## TEXT PASSAGE

········

But the word for boredom shares the same root as ملول ; it is مَلَل malal (m-l-l).
To say I'm bored, we say *ash3uru bi'l-malal(i) *أشعر بالملل and it's common between male and female.


----------



## panjabigator

They are all correct to me linguist


----------



## Cereth

in Spanish you can say :
Female: Estoy aburrida
Male: estoy aburrido


----------



## jester.

¿Alguien me puede decir cuál de las versiones siguientes es la mejor? ¿"Estoy aburrido" o "Me aburro"?


----------



## Jana337

Czech: Nudím se.

I am a bit surprised that _you _need such a sentence. 

Jana


----------



## skatoulitsa

Greek: Βαριέμαι (pronounced "varyéme")

more formally: Πλήττω (pronounced "plíto")


----------



## Fernita

*Estoy aburrido.* At least in Argentina.


----------



## übermönch

Russian
Мне скучно=Mir ist langweilig="To me is boring"
Mn'e skoochno (pronounced as "skooshna" [only in Moscow?])

Скучаю=I'm bored, but can also mean "I miss [someone]"
Skoochayoo

In yiddish people just say "nudne", "נודנע". "Nudne lebn/arbetn" would be "my life/work is boring".


----------



## elroy

j3st3r said:
			
		

> ¿Alguien me puede decir cuál de las versiones siguientes es la mejor? ¿"Estoy aburrido" o "Me aburro"?


 Ganz bestimmt "estoy aburrido".

"Me aburro" bezieht sich auf eine Gewohnheit oder eine Tendenz.

_Me aburro cuando veo esta película._
_Estoy aburrido porque estoy viendo esta película._ 

Denselben Fehler hat übrigens auch Linguist bei der arabischen Übersetzung gemacht.  Die richtige Version ist die von Cherine angegebene أشعر بالملل.

Im palästinensichen Dialekt (falls das dich interessiert) sagt man

أنا زهقان (Maskulinum - _ana zah'aan_)
أنا زهقانة (Femininum - _ana zah'aane_)


----------



## cherine

elroy said:
			
		

> Denselben Fehler hat übrigens auch Linguist bei der arabischen Übersetzung gemacht. Die richtige Version ist die von Cherine angegebene أشعر بالملل.

········

## SUPPLIED INFORMATION
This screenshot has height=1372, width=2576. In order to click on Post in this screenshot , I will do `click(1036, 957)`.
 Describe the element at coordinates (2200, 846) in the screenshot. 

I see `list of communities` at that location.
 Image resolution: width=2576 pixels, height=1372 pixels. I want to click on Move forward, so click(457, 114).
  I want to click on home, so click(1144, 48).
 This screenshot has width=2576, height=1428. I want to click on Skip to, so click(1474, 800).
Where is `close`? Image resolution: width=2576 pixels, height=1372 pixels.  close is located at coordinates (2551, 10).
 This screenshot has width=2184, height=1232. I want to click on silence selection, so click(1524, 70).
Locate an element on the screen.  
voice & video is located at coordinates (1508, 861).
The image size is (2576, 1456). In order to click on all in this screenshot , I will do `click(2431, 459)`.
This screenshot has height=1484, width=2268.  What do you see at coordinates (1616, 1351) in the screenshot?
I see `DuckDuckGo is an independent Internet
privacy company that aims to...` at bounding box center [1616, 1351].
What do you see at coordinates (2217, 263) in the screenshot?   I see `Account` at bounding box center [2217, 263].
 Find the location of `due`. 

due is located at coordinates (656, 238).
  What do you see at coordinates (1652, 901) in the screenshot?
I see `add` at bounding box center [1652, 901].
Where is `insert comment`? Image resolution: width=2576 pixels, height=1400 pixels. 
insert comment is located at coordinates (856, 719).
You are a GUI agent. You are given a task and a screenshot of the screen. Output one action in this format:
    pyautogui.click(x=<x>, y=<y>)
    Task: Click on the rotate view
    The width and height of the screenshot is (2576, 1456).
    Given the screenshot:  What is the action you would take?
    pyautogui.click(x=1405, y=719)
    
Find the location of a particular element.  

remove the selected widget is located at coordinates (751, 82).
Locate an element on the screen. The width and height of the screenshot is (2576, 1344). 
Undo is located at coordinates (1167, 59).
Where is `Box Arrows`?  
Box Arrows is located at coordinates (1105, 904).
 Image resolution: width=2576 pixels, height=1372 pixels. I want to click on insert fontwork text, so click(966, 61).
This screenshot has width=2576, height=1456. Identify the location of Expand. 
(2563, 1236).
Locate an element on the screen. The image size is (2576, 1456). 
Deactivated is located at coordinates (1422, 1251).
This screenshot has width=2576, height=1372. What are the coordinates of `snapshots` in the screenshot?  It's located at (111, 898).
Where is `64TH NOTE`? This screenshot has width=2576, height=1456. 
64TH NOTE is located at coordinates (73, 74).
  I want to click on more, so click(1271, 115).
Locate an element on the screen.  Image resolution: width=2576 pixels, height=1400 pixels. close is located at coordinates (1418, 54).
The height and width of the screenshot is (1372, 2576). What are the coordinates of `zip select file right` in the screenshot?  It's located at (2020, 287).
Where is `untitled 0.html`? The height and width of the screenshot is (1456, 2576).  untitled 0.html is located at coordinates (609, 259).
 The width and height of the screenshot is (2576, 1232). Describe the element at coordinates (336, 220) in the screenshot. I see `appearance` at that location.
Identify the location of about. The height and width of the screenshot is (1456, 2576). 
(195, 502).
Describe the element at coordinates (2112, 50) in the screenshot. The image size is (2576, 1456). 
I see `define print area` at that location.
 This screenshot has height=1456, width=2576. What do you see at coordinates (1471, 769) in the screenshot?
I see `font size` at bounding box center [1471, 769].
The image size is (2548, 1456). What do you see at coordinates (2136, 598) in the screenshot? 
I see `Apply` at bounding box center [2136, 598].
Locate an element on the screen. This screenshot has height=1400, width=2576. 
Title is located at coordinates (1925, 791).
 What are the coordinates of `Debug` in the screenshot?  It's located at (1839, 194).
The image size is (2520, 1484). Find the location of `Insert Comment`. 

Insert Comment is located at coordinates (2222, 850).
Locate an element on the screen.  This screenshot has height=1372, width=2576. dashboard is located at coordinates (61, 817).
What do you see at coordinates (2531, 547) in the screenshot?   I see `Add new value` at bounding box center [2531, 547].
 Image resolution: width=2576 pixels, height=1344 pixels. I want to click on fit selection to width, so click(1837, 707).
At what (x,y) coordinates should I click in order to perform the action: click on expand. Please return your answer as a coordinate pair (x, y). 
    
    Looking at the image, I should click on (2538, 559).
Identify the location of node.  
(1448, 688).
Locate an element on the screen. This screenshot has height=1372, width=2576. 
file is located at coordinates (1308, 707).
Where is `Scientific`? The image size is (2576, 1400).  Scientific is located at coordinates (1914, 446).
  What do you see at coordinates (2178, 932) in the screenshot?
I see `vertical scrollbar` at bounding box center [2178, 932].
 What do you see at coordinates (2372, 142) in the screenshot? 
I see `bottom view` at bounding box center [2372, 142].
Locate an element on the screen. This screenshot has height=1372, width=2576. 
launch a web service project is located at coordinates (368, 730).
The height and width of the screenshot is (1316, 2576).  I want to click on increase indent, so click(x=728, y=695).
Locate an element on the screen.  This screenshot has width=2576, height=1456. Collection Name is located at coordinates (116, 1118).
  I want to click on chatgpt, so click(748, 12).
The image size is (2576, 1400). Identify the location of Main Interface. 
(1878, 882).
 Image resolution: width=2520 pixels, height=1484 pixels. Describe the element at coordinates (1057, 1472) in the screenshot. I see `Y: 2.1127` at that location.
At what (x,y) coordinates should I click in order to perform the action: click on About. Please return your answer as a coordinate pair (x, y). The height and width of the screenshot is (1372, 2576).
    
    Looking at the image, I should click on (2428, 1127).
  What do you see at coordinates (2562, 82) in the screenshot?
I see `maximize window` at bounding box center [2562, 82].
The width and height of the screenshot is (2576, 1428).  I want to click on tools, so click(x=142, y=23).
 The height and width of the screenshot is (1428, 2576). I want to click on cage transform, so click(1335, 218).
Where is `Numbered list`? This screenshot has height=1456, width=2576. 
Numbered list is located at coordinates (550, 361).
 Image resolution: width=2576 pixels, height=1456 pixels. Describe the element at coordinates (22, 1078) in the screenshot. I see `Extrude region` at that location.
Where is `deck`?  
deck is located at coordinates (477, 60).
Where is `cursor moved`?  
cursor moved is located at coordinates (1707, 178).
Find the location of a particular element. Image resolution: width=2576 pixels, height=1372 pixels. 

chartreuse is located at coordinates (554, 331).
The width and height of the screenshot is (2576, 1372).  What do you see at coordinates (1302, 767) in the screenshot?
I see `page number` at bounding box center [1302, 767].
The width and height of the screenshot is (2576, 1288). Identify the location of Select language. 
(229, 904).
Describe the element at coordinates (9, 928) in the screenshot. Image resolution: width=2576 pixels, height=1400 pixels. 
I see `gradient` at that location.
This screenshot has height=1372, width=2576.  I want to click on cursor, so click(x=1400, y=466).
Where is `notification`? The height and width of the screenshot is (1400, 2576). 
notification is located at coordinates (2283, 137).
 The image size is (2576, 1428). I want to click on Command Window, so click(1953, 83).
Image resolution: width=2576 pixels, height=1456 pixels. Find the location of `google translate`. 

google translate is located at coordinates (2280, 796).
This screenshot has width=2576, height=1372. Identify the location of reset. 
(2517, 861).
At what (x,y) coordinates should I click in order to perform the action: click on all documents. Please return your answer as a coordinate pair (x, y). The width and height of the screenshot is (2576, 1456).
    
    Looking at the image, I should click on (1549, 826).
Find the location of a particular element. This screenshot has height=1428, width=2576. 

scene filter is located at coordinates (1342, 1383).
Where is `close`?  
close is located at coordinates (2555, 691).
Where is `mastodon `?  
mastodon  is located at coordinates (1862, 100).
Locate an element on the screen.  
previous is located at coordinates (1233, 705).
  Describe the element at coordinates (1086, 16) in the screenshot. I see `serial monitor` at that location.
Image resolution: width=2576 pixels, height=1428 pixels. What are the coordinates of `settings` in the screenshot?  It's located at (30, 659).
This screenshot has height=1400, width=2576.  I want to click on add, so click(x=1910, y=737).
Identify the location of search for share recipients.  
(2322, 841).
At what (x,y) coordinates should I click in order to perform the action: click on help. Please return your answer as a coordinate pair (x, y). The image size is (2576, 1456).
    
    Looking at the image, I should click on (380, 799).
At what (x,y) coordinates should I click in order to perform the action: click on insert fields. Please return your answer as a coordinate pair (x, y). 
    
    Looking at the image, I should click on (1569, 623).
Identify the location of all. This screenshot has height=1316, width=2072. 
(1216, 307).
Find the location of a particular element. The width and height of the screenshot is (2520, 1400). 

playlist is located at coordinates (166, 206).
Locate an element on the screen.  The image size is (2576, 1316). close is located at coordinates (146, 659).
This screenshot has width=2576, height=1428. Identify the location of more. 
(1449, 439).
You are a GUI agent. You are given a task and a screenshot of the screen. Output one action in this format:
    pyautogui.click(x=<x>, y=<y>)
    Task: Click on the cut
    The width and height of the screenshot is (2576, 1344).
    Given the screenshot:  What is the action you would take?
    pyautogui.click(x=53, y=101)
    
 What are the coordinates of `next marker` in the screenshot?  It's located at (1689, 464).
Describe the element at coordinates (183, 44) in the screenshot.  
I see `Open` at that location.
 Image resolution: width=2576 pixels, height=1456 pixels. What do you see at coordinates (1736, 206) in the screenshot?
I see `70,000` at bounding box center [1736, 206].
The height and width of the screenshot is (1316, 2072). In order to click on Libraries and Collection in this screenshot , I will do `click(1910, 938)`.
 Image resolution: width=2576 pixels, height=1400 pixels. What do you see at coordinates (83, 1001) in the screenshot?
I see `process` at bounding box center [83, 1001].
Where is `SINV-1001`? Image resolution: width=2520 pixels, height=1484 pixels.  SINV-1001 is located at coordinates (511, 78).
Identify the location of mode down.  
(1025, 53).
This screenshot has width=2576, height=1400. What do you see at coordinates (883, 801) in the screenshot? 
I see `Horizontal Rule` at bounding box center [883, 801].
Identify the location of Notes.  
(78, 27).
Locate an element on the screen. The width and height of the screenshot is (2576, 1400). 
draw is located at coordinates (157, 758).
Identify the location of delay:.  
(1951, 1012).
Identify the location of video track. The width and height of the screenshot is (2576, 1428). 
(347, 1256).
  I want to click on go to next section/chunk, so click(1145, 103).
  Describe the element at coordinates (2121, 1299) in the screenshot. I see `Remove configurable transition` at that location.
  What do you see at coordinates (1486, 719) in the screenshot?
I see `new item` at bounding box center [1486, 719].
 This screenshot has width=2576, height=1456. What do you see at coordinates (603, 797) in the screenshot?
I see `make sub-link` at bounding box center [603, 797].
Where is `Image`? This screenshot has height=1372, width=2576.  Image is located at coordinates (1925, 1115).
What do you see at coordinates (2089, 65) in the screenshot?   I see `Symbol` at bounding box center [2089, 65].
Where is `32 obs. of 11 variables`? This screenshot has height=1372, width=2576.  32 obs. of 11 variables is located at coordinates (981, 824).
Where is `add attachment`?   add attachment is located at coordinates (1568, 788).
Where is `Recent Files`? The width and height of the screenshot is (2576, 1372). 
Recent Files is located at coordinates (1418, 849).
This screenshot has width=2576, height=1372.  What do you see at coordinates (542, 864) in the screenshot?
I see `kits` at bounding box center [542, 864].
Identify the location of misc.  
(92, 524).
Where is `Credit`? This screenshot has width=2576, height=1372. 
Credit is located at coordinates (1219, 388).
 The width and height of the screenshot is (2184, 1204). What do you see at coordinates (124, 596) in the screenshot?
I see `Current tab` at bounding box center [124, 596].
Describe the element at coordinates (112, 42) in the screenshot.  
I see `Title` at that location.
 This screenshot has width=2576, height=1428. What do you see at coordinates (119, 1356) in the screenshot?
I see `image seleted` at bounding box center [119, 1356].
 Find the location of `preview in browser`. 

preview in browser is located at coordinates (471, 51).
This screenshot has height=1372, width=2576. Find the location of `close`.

········

## OBJECTIVES
1/ In the thread on saying "I'm bored," turn the paragraph that begins "But the word for boredom" into a short list that keeps its main facts.
2/ Translate this sentence from the thread on saying "I'm bored" into English: "Me aburro" bezieht sich auf eine Gewohnheit oder eine Tendenz.
3/ Pick up the forum thread on saying "I'm bored" after its last line and continue it.

## RESPONSES TO THE TASKS
1/
- The word for boredom is مَلَل (malal), from the root m-l-l, which it shares with ملول.
- "I'm bored" is said as أشعر بالملل (ash3uru bi'l-malal(i)).
- The same phrase is used by both males and females.

2/ "Me aburro" refers to a habit or a tendency.

3/
> 
> Im palästinensichen Dialekt (falls das dich interessiert) sagt man
> 
> أنا زهقان (Maskulinum - _ana zah'aan_)
> أنا زهقانة (Femininum - _ana zah'aane_)


Although I only understood 3 or 4 of those German words  I can confirm that the Palestinian version given by Elroy is the same as the one used in the colloquial Arabic of Egypt :
أنا زهقان (Masc. - _ana zah'aan_)
أنا زهقانة (Fem. - _ana zah'aan*a*_) (this final "a" is the only difference between the two dialects)


----------



## s_a_n_t_i

In Japanese...

★退屈です〔たいくつです-Taikutsu desu〕
(I'm bored) *You should specify of what are you talking about before using it. For example, 
①この映画って退屈だよぉ〔kono eiga tte taikutsu dayoo〕
This movie is so boring!
②今退屈だな、僕。〔Ima taikutsu danaa, boku〕
I'm so bored right now!.

★退屈窮まる〔たいくつきわまる-Taikutsu kiwamaru〕
The same meaning but with more emphasis.
It can also mean... Be at a loss/In a fix


Hope it helps,
Bye!


----------



## ukuca

In Turkish:
- I'm bored: *sıkıldım*
- I'm geting bord:*sıkılıyorum*


----------



## optimistique

In Dutch: *ik verveel me*


----------



## Just one more question...

In Finnish I would say: "Olen pitkästynyt".


----------



## vince

Cantonese: 我悶 (ngo mun)

I've almost bored to death : 就嚟悶到我死啦 (zau lei mun dou ngo sei laa)


----------



## ceann-feachd

Tha fadal orm. (Gaelic)


----------



## Maja

In Serbian:

Dosadno mi je. (Досадно ми је.)


----------



## Whodunit

In Latin, it could be "*Taedium habeo*," but someone needs to confirm this.


----------



## epipeder

In Swedish it is "Jag är uttråkad"
In Norwegian the best translation I can think of is "Jeg kjeder meg", which I think has the exact same meaning as "Me aburro", but I would also use it in the meaning of "Estoy aburrido"...


----------



## jazyk

Taedium habeo looks fine to me.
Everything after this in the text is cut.